Task brief: Reproduce the lines below from the one that contains "Where should I click to: Select" through the end, inclusive, and add nothing.

Excerpts from a dataset
*-*-*

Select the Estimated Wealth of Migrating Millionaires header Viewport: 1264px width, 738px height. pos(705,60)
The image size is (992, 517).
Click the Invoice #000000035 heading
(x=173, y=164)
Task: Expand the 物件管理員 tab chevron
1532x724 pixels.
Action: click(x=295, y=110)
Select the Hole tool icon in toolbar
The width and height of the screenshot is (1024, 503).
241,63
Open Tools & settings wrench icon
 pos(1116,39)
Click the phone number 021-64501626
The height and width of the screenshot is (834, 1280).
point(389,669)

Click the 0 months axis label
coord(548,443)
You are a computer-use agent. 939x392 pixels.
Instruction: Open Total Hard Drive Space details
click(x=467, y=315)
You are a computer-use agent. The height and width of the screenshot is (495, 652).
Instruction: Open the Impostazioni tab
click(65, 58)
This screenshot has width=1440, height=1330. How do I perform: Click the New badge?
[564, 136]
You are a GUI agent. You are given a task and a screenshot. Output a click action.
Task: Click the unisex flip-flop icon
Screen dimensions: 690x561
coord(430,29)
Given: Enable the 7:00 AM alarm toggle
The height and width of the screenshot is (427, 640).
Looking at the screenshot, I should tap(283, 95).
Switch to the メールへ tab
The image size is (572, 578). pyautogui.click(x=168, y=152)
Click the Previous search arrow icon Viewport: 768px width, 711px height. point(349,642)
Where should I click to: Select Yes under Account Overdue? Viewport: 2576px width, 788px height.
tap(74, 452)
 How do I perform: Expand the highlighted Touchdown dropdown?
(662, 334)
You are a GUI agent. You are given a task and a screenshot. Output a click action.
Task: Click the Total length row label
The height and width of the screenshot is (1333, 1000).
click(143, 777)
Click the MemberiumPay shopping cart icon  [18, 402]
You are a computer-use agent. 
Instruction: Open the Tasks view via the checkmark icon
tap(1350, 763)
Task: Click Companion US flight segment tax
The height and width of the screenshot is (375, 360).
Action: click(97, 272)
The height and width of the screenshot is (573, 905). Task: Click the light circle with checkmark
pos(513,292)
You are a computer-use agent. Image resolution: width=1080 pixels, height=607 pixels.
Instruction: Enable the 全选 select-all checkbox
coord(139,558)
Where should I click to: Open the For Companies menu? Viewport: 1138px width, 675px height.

*-*-*

Task response:
Where should I click to: Select Yes under Account Overdue? Viewport: 2576px width, 788px height.
tap(74, 452)
 How do I perform: Expand the highlighted Touchdown dropdown?
(662, 334)
You are a GUI agent. You are given a task and a screenshot. Output a click action.
Task: Click the Total length row label
The height and width of the screenshot is (1333, 1000).
click(143, 777)
Click the MemberiumPay shopping cart icon  [18, 402]
You are a computer-use agent. 
Instruction: Open the Tasks view via the checkmark icon
tap(1350, 763)
Task: Click Companion US flight segment tax
The height and width of the screenshot is (375, 360).
Action: click(97, 272)
The height and width of the screenshot is (573, 905). Task: Click the light circle with checkmark
pos(513,292)
You are a computer-use agent. Image resolution: width=1080 pixels, height=607 pixels.
Instruction: Enable the 全选 select-all checkbox
coord(139,558)
Where should I click to: Open the For Companies menu? Viewport: 1138px width, 675px height.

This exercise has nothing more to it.